Can you reproduce the news item on neurodegenerative disorders below word for word, starting at "Newswise — Neurodegenerative" and stopping after "to these disorders."?

BEGIN PASSAGE SHOWN

Newswise — Neurodegenerative disorders such as Alzheimer’s Disease, Parkinson’s Disease, amyotrophic lateral sclerosis (ALS), and Huntington’s Disease are typically characterized by progressive apoptotic death of neurons. Apoptosis, or programmed cell death, in these neurodegenerative disorders is believed to be triggered by a process of cell cycle reactivation, however, the mechanisms involved in this phenomenon remain largely unsolved. Researchers studying the role of inflammation as well as the expression of Rb family proteins (RB1/p105, RBL1/p107 and Rb2/p130) in neuronal death, have discovered a clue to the mechanism for neuronal degeneration and possible target for a therapeutic approach to these disorders.
The research was conducted by a team of scientists lead by Dr. Antonio Giordano, Director of the Sbarro Institute for Cancer Research and Department of Biology at Temple University, Philadelphia in collaboration with University of Siena Italy. Their study was published online on August 2017, in the international journal Cell Cycle. The study was funded in part by a grant from the Ken and Ann Douglas Charitable Foundation.

END PASSAGE SHOWN
BEGIN RECORD EXCERPTS

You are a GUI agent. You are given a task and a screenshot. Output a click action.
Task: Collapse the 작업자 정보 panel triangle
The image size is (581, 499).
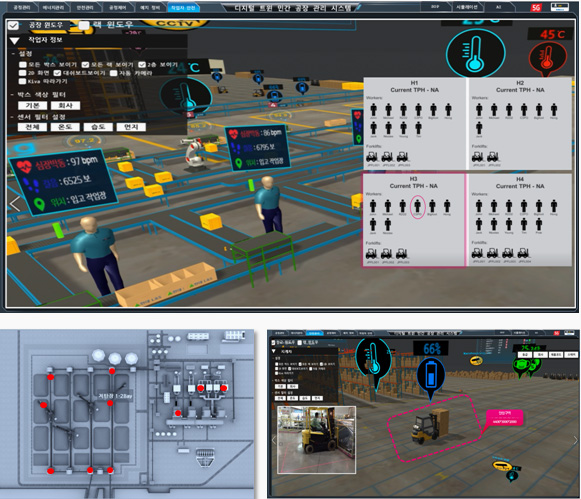14,41
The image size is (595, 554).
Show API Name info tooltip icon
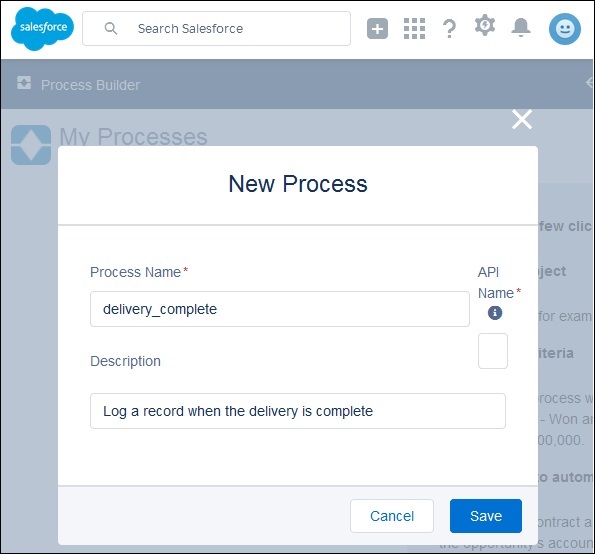click(x=495, y=313)
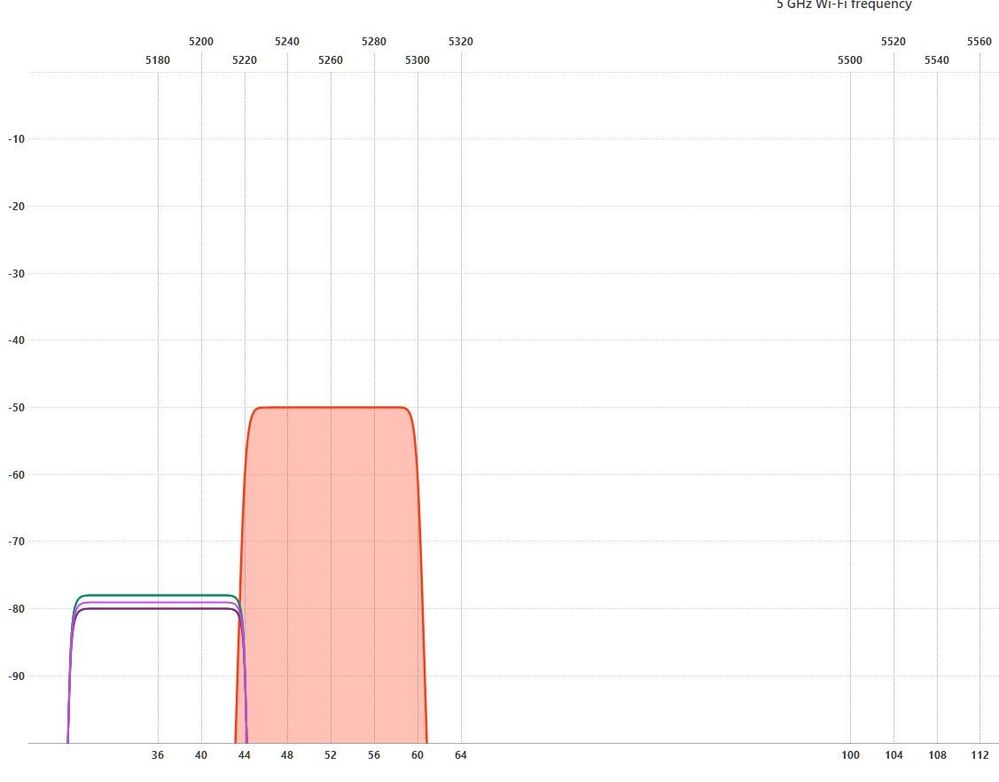Image resolution: width=999 pixels, height=782 pixels.
Task: Click the "5 GHz Wi-Fi frequency" title text
Action: (844, 5)
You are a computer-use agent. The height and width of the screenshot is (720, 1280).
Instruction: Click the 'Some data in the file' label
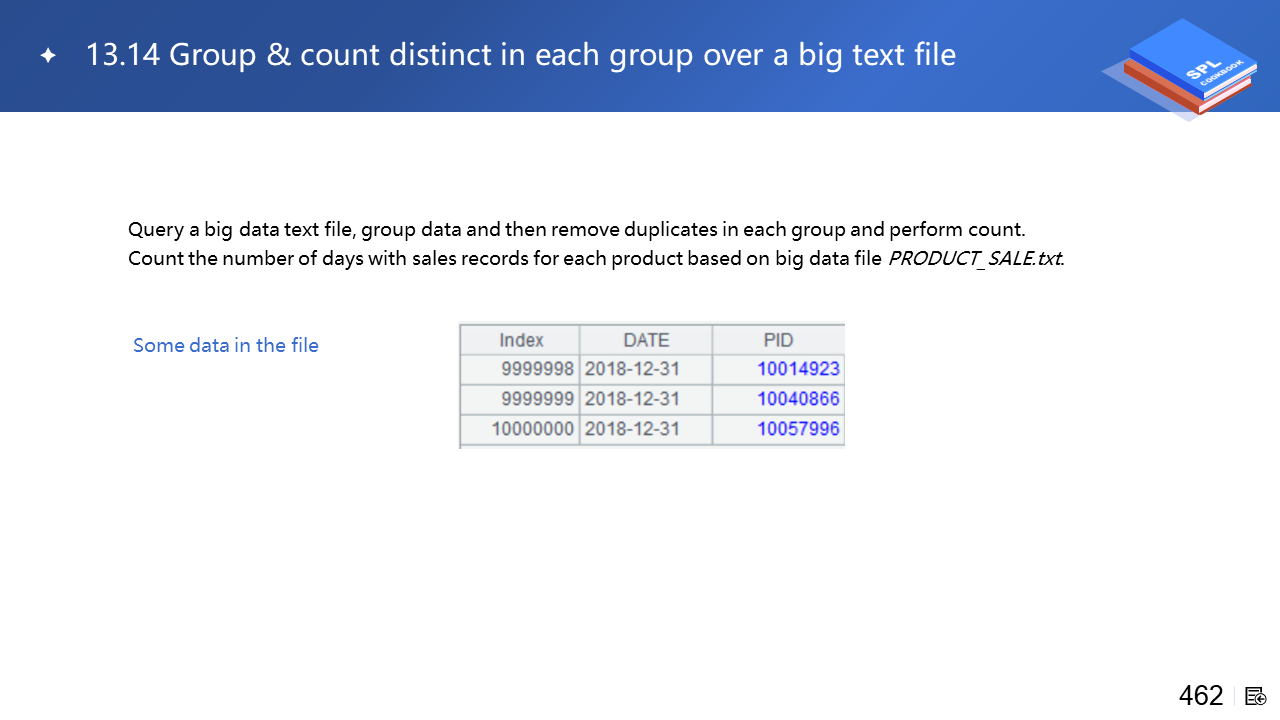(x=226, y=346)
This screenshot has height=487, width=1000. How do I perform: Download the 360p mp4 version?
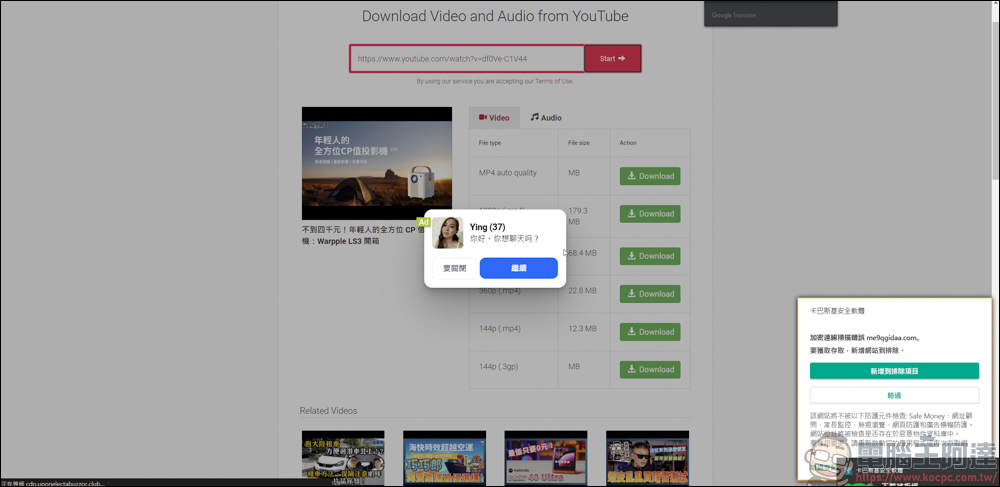(649, 294)
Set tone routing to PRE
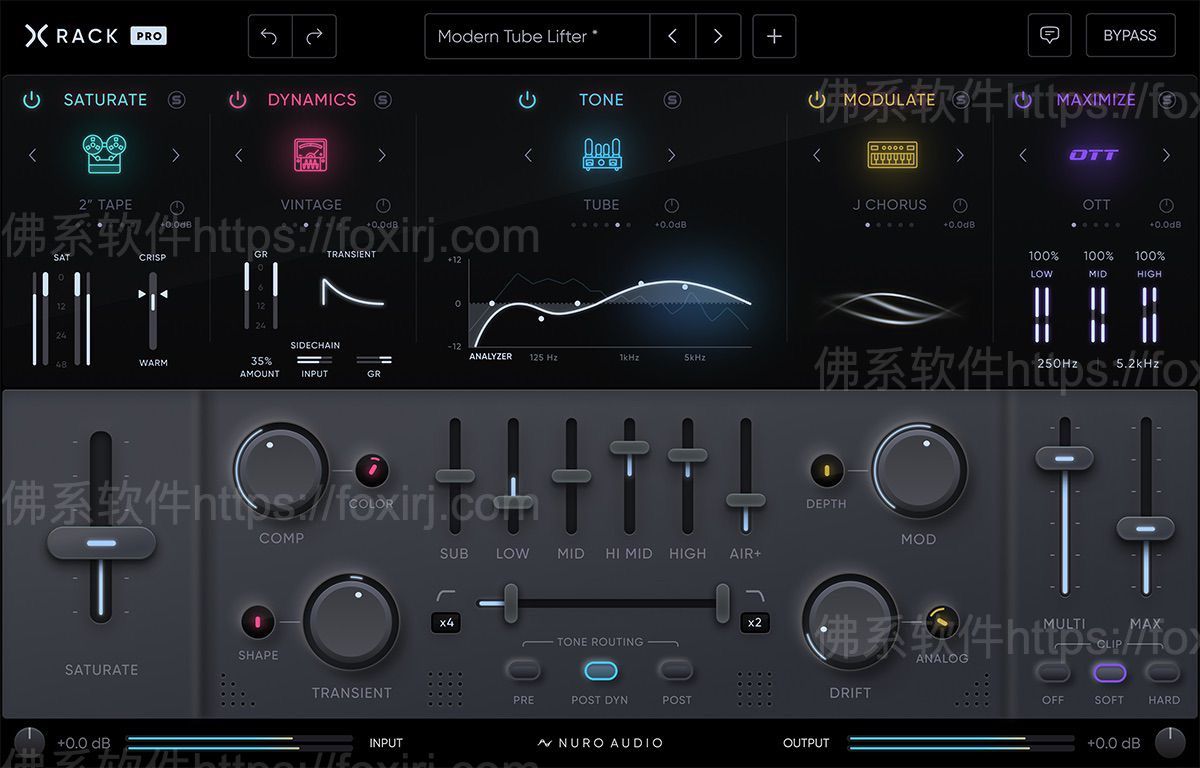 point(523,670)
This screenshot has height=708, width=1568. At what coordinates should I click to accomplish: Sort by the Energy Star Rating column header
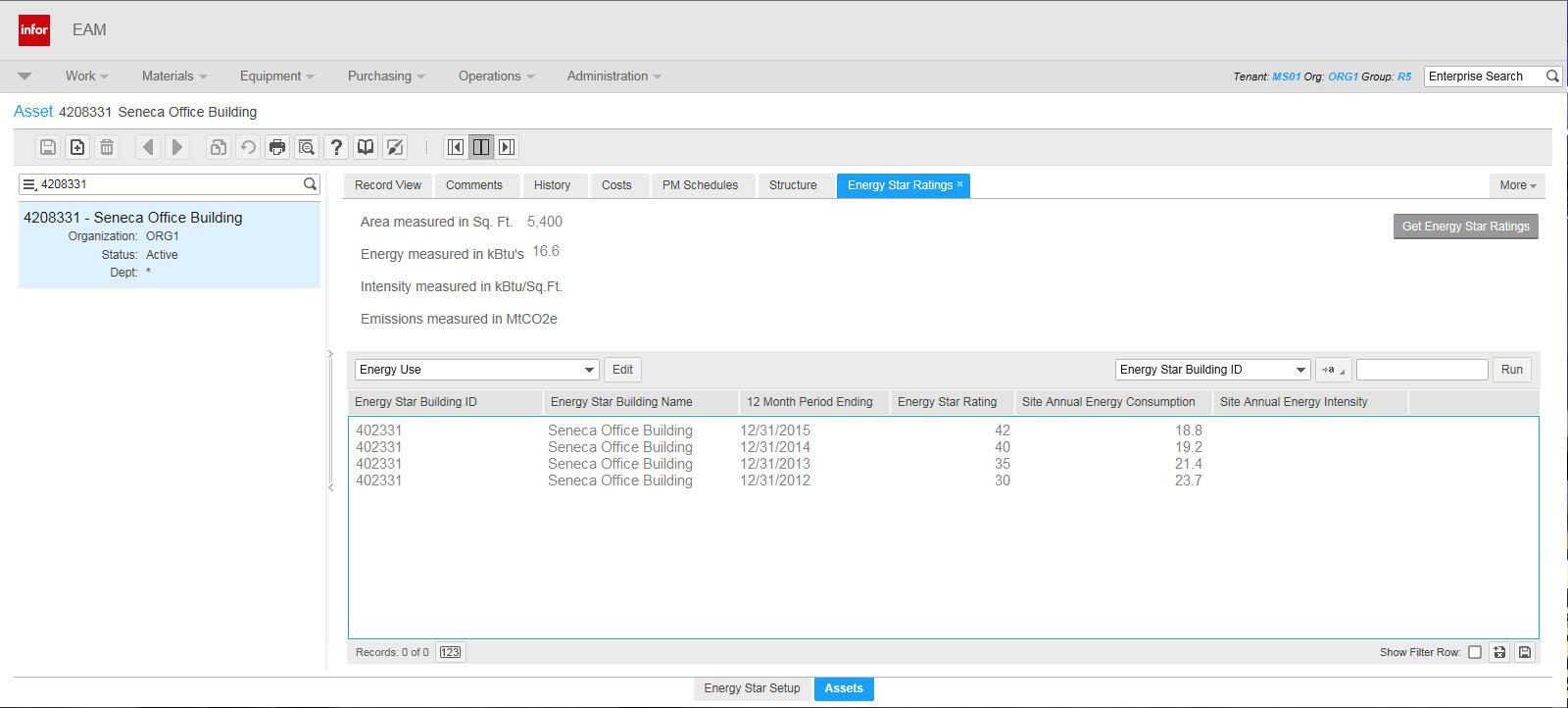click(x=947, y=402)
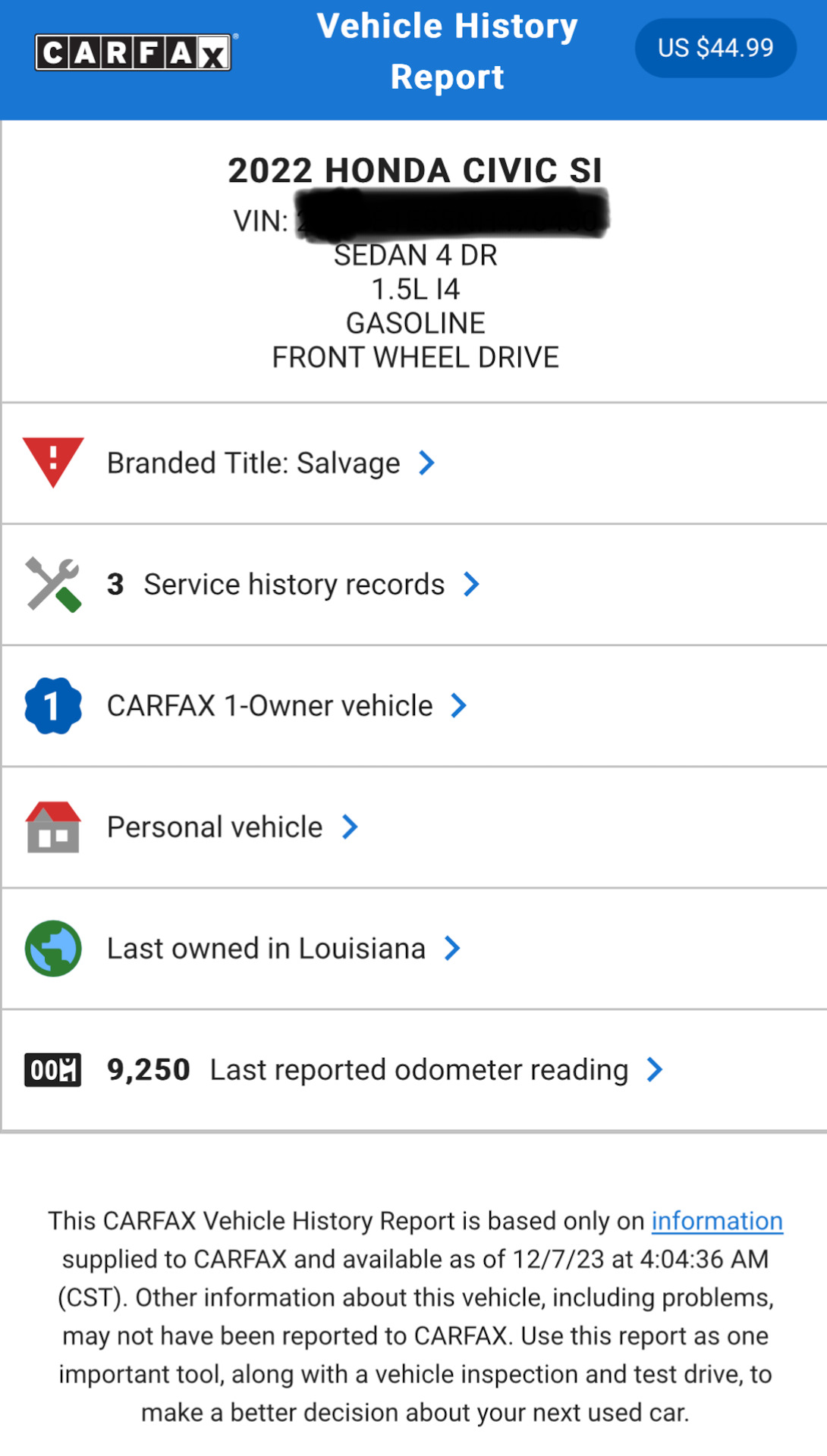Image resolution: width=827 pixels, height=1456 pixels.
Task: Expand the Personal vehicle chevron arrow
Action: coord(350,827)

END RECORD EXCERPTS

ANSWER FOR THIS EXERCISE:
Newswise — Neurodegenerative disorders such as Alzheimer’s Disease, Parkinson’s Disease, amyotrophic lateral sclerosis (ALS), and Huntington’s Disease are typically characterized by progressive apoptotic death of neurons. Apoptosis, or programmed cell death, in these neurodegenerative disorders is believed to be triggered by a process of cell cycle reactivation, however, the mechanisms involved in this phenomenon remain largely unsolved. Researchers studying the role of inflammation as well as the expression of Rb family proteins (RB1/p105, RBL1/p107 and Rb2/p130) in neuronal death, have discovered a clue to the mechanism for neuronal degeneration and possible target for a therapeutic approach to these disorders.